As looters overtook Columbia Avenue in August 1964, Philadelphia NAACP President Cecil B. Moore and other civil rights leaders appealed to the crowd to disperse, but were rebuffed. To Moore’s pleas for order, one woman memorably responded “this is the only time in my life I’ve got a chance to get these things,” exemplifying the conventional interpretation that a lack of progress on civil rights and poor living conditions in North Philadelphia fueled the riots. Indeed, life in the area known as “the Jungle” was markedly poor in August 1964, as thousands occupied a marginal existence amidst the city’s worst housing and highest rates of unemployment and crime. Out of an African-American population of approximately 530,000, a little less than half lived in North Philadelphia, where youth generally completed only eight years of schooling and the average income, $3,352 per year, was about thirty percent lower than the city average. Furthermore, unemployment ranged between thirteen and twenty percent and was persistently high among young, semi-skilled, and unskilled workers. In addition, resentments and distrust between black residents and police fed discontent in North Philadelphia and left many residents searching for an outlet for their frustrations. Civil rights campaigns purported to alleviate such harsh circumstances, yet racial progress in North Philadelphia proved slow and insufficient. While demonstrations and achievements like the Civil Rights Act of 1964 dominated the news, African Americans in the North’s urban ghettos ultimately felt divorced from events that seemed to have little practical effect on their lives. Accordingly, in the assessment of the Commission on Human Relations, many blacks concluded that “civil-rights agitation could only mean rioting” and took their grievances to the streets in Philadelphia, Harlem, and other cities throughout the summer of 1964 (Berson, p. 21).

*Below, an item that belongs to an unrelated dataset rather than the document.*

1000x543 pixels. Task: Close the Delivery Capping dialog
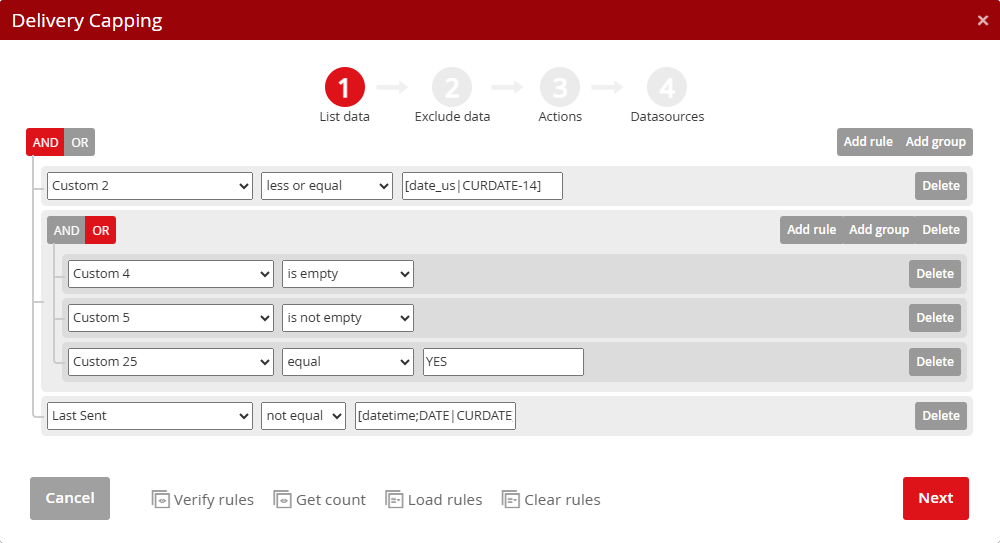point(982,20)
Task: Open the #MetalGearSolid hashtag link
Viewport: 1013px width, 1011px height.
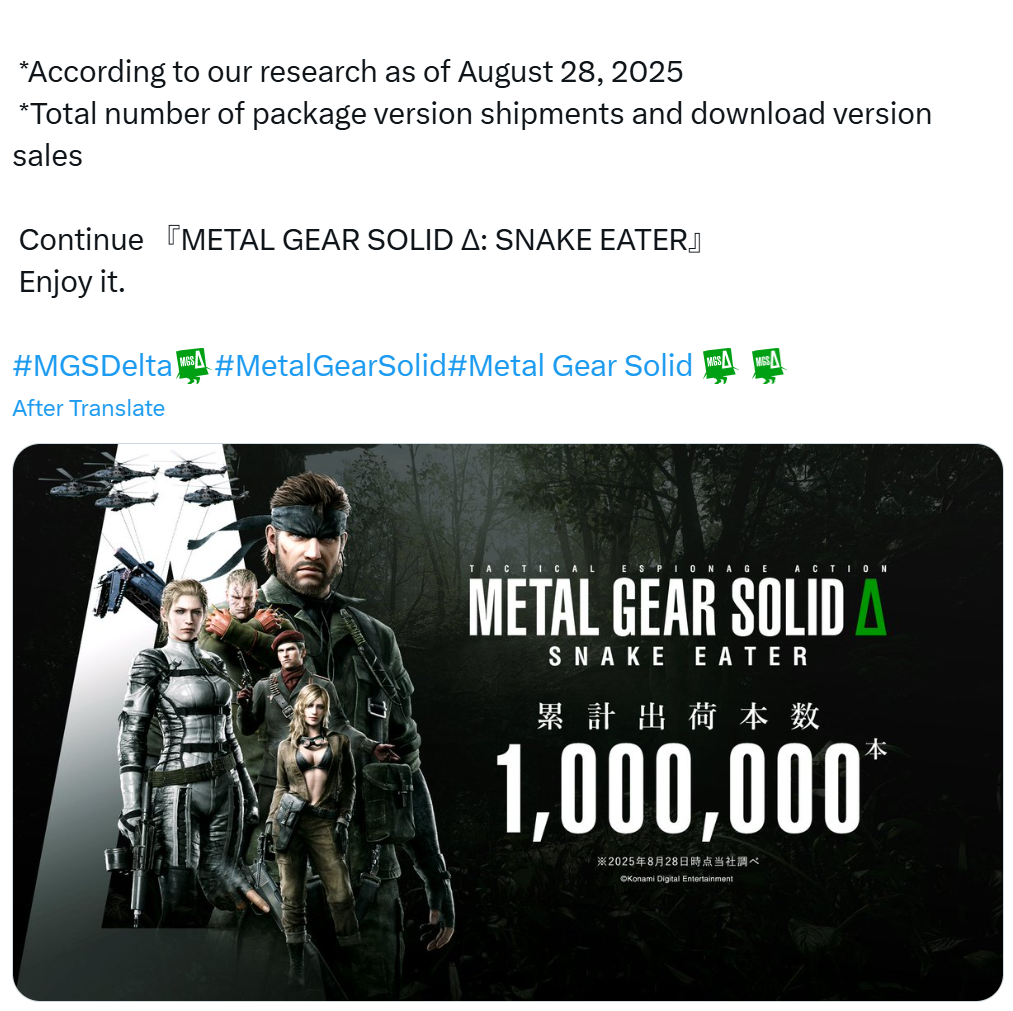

Interestingly, despite the harsh realities of African-American life in North Philadelphia, local civil rights leaders were quick to distance themselves from the rioters’ actions and deny that any civil rights issues were involved. Among others, Reverend Leon H. Sullivan characterized the riots as “civil destruction” rather than civil rights in a Philadelphia Inquirer article on August 30, 1964 and described the looting and violence as the work of “a few hoodlums who saw an opportunity to vandalize.” The notion that rioting was not legitimate activism was prevalent, as were calls for law and order. Alternately addressing the crowd, Stanley Branche, Georgie Woods, Raymond Pace Alexander, and other civil rights notables all asserted that African Americans could not solve their problems in the streets and Commission on Human Relations chairwoman Sadie T.M. Alexander even called on Mayor Tate to deputize “5,000 responsible Negro leaders” to aid the police. In the wake of the riots, the city’s black establishment invoked a true divide between events on Columbia Avenue and the civil rights movement, a schism that rumors about the role of black militants only reinforced. In the immediate aftermath, reports that black radicals had infiltrated the neighborhood and stirred up trouble quickly spread and many called on the FBI and the U.S. Justice Department to investigate whether the riots in Philadelphia and other cities had been planned. In Philadelphia, three individuals with alleged ties to the Black Muslims were arrested and charged with inciting the riots, though the nature of their role and the premeditation involved remains uncertain. Nonetheless, the eagerness with which Philadelphia’s civil rights leaders blamed black militants for the riots is noteworthy and highlights, among other things, the growing split between traditionally-minded activists and those who emphasized aggression and revolution. Notably, these tensions continued to play out in the years to come, as civil rights leaders increasingly debated the tactics and objectives of their movement and battled for the hearts and minds of neighborhoods like North Philadelphia.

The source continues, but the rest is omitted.